For 100 years, the big banana growers have said it couldn’t be done: bring a better-tasting, non-commodity version of the fruit to the American shopper. The reasons? Bananas have to be cheap; they need to be grown in massive quantities; they need to be shipped and processed in ways that require least-common-denominator techniques that lead to a product that’s good – but nowhere near as tasty as some local varieties or even a standard fruit (the breed we eat is called a Cavendish) eaten locally.
I recently spoke to a fruit importer named Jose Ubilla who hopes to change that. His family runs a small Nicaraguan banana plantation, and began importing fruit under the Coquimba brand name in mid-June (the fruit is being marketed as “The Gourmet Banana.”) Though the fruit is of the same Cavendish variety that you’ll find in supermarkets everywhere, Ubilla says that the fruit he’s selling are bigger, better tasting, and will arrive at markets in better condition that standard supermarket fruit than the Chiquita, Dole, and Bonita bananas you’re used to seeing. The reason? Shorter shipping times and better handling: the fruit is babied on the tree, with each bunch picked at its individual point of readiness, and then shipped in carefully monitored containers: “You can’t do it this way if you’re handling large quantities of fruit,” says Ubilla.

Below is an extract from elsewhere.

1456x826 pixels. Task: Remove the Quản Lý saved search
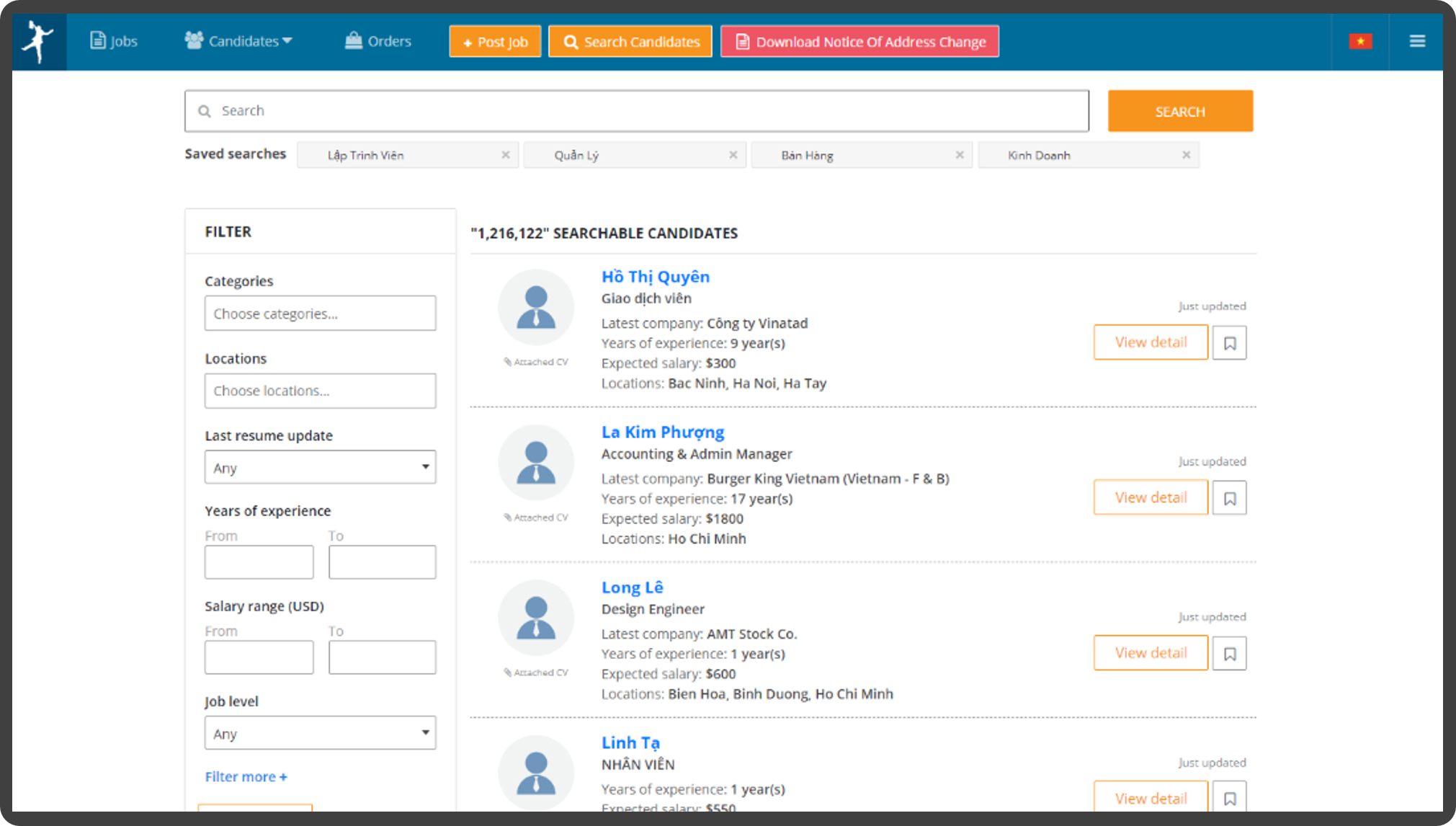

The fruit is currently being sold at a few farmers markets in Florida, so – being in Los Angeles – I haven’t had a chance to sample it. But Ubilla is working with a California distributor, as well, and promises me a taste – so stay tuned; I’ll be updating with an on-the-spot report.
Comment: there’s no doubt that a fresh Cavendish is better tasting (and has a less mushy texture) than a less fresh one, and shipping in small quantities with more care makes all the difference. I can’t tell you how many letters I get asking how it is possible that the bananas folks have eaten in Central America can be the same variety as the one they get in supermarkets here. If the Coquimba fruit performs as promised, it should be closer to that straight-from-the-plantation experience.
The challenge Coquimba faces is marketing. Consumers are used to treating bananas as a commodity. Are they going to be willing to pay more for a banana that might not look all that different than the ones they’re used to? I love Ubilla’s idea of selling at farmers markets – a place bananas have usually been absent from.
But here’s what I’d really love to see: Coquimba to succeed so much that it goes one step beyond Cavendish – and gets into different banana varieties entirely. With hundreds of delicious non-Cavendish banana types out there, why not approach the fruit the way apple producers did a decade ago when they introduced today’s plethora of varieties to a market that featured only the bland red delicious and granny smith? Check out these articles (here and here) on the bananas of India. If only we could get a few of those into our stores!
Would you be willing to pay a little more for a fresher-from-the-tree, better-tasting banana? Add your comment below.
3
Jul 08
Banana Juice Research in India is conducted by Nuclear Energy Experts

Atomic banana juice from India
This is really more than you’ll ever want to know about extracting juice from bananas, but it is interesting, because the folks at India’s Bhaba Atomic Research Centre have figured out ways to squeeze a lot more juice from the fruit than previously was thought to be possible. I don’t know why the nuclear scientists are spending time doing this, though my (absolutely uninformed) guess is that atomic research involves advanced centrifuges, and so do the juice extraction techniques described on the linked pages. A second guess might be more political: India’s atomic energy program is a huge source of national pride and strategic military importance. Bananas are also a source of national pride – and are of huge importance to the national diet. Maybe it isn’t so silly that top minds and resources would be devoted to working on both in a single facility?
Or maybe these guys just have a lot of time on their hands and got thirsty.